March 1 2015 Latest news:
By Adam Gretton
Thursday, January 10, 2013
Norfolk and Suffolk have received the lowest increases in public health funding after the coalition government announced funding settlements for the next two years.
From April 1, public health budgets will be transferred from Primary Care Trusts to county councils under a reform of health services.
Authorities in Norfolk and Suffolk will each receive government funding increases of 2.8pc each over the next two years to spend on projects such as fighting obesity, smoking, alcohol misuse and other causes of ill health.
However, local authorities across England have received an average increase in public health funding of 10.8pc up until 2015. Officials from the Department of Health said 2.8pc was the minimum increase in funding with authorities getting more in areas with the worst health outcomes for residents.
Norfolk County Council will receive £29.8m in 2013/14, which equates to £34 a head, and will get £30.6m in 2014/15 from a national funding pot of £5.45bn.
Norman Lamb, Norfolk Norfolk MP and health minister, said it would be up to local authorities to spend the funding on the health projects of their choosing.
“For the first time we are giving Norfolk County Council the power, freedom and a protected budget to tackle public health issues such as alcohol abuse, smoking, and lack of exercise. That is a massive war chest to help people live longer, healthier and happier lives. We are ring-fencing that money, so it can’t be raided and used for other things.”
“It will be responsible for improving your health. This will be at the heart of everything councils do – from adult social care to transport, housing and planning, everything will be designed to get people healthier,” he said.

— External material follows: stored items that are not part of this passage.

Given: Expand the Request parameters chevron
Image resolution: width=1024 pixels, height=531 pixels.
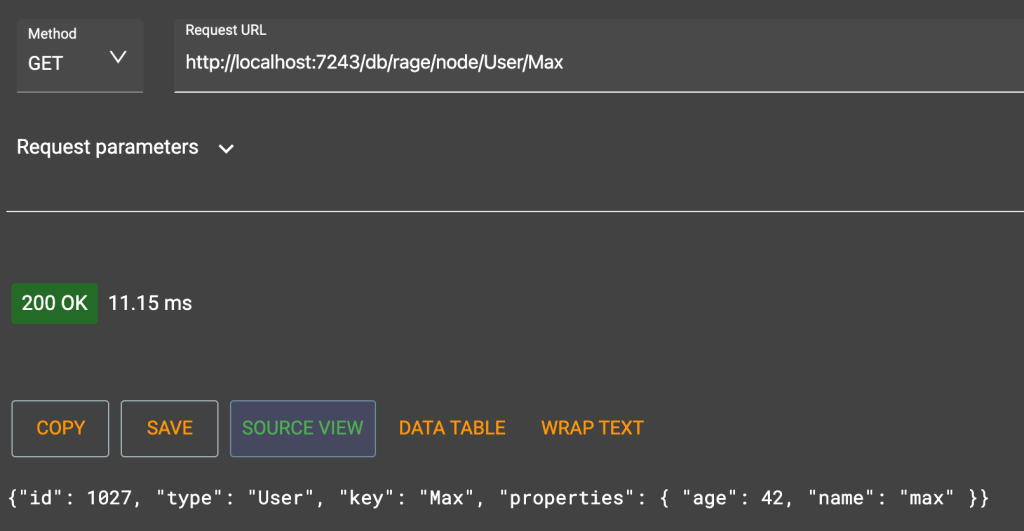Looking at the screenshot, I should (226, 149).
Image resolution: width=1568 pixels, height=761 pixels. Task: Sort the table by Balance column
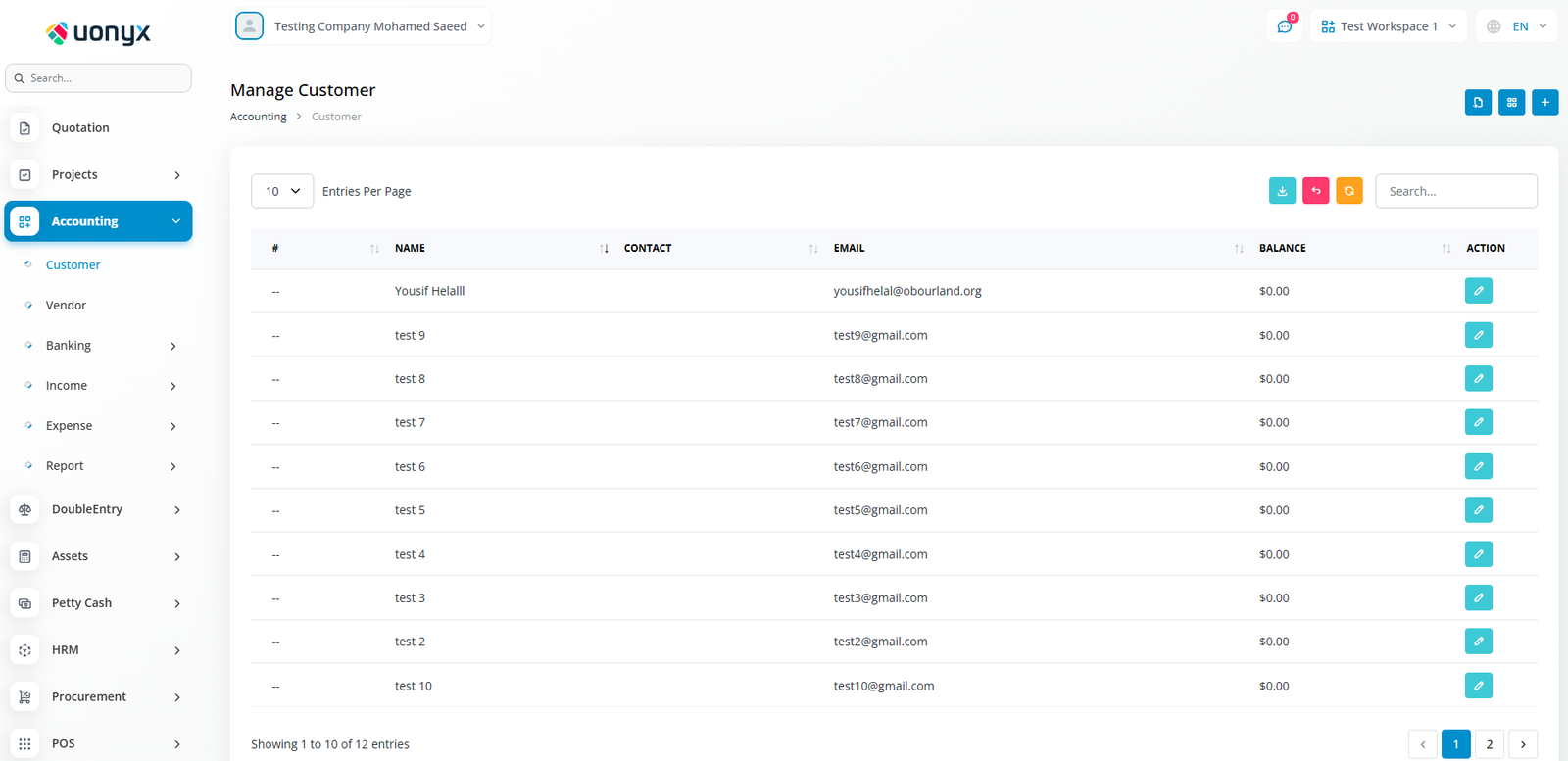(x=1446, y=249)
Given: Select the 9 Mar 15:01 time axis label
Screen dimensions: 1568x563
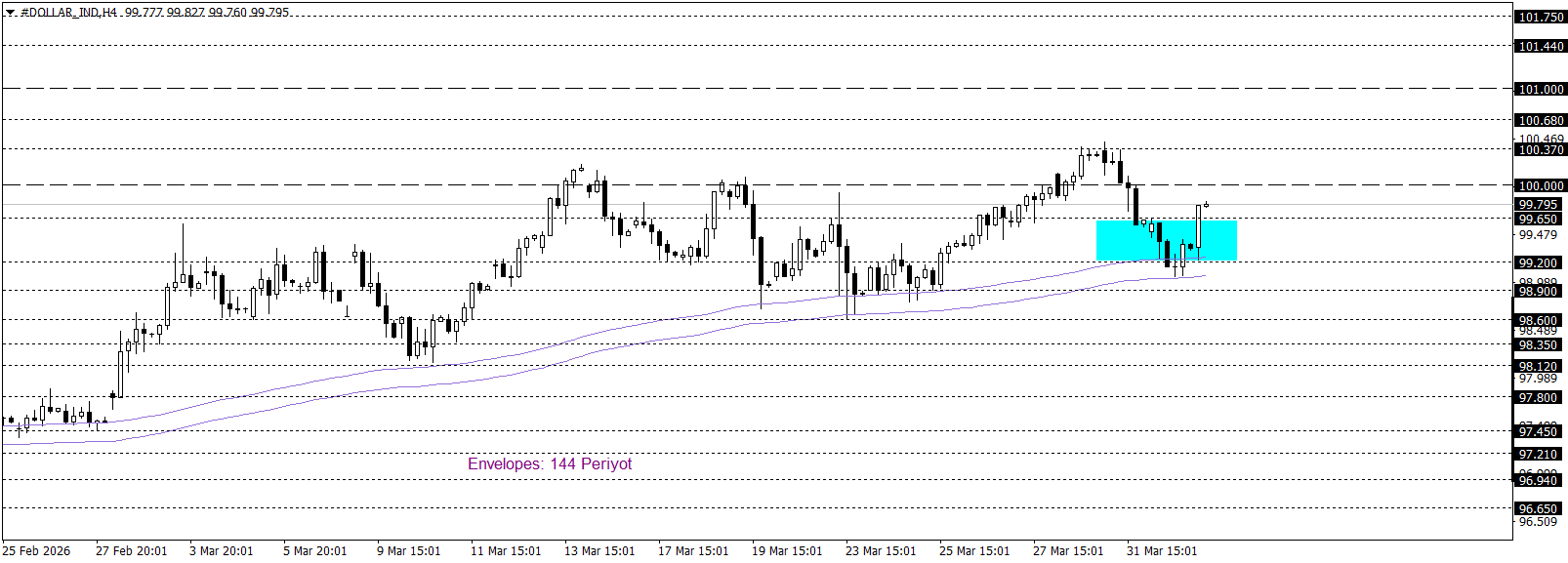Looking at the screenshot, I should [408, 550].
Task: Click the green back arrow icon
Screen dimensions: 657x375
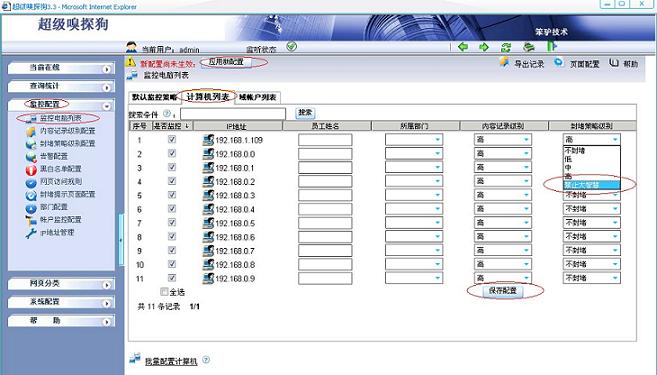Action: click(463, 47)
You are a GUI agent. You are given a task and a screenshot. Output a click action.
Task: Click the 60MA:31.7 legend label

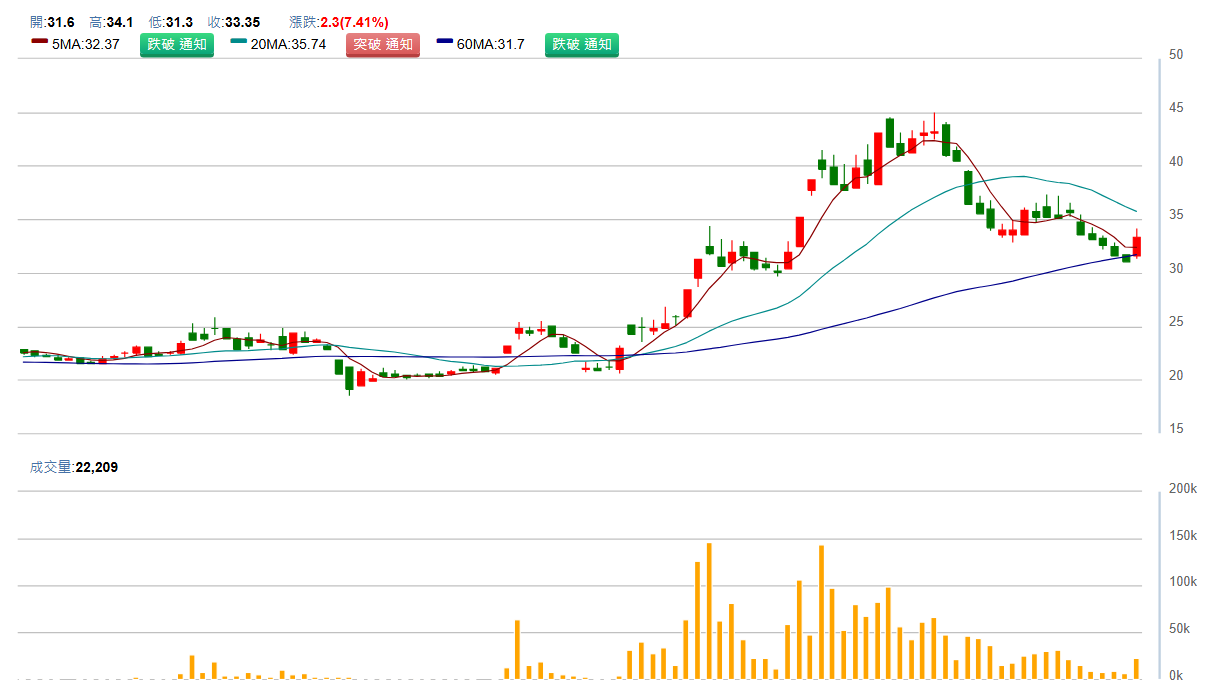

Suffolk County Council will get £25.5m in 2013/14, which equates to £35 per head, and will receive £26.2m the following financial year. Waveney MP Peter Aldous said: “We want everyone to have a long and healthy life in Suffolk, but in spite of the many initiatives launched in the last two decades, previous governments have failed to tackle the causes of ill health and premature death. Local councils are best placed to understand local health challenges.”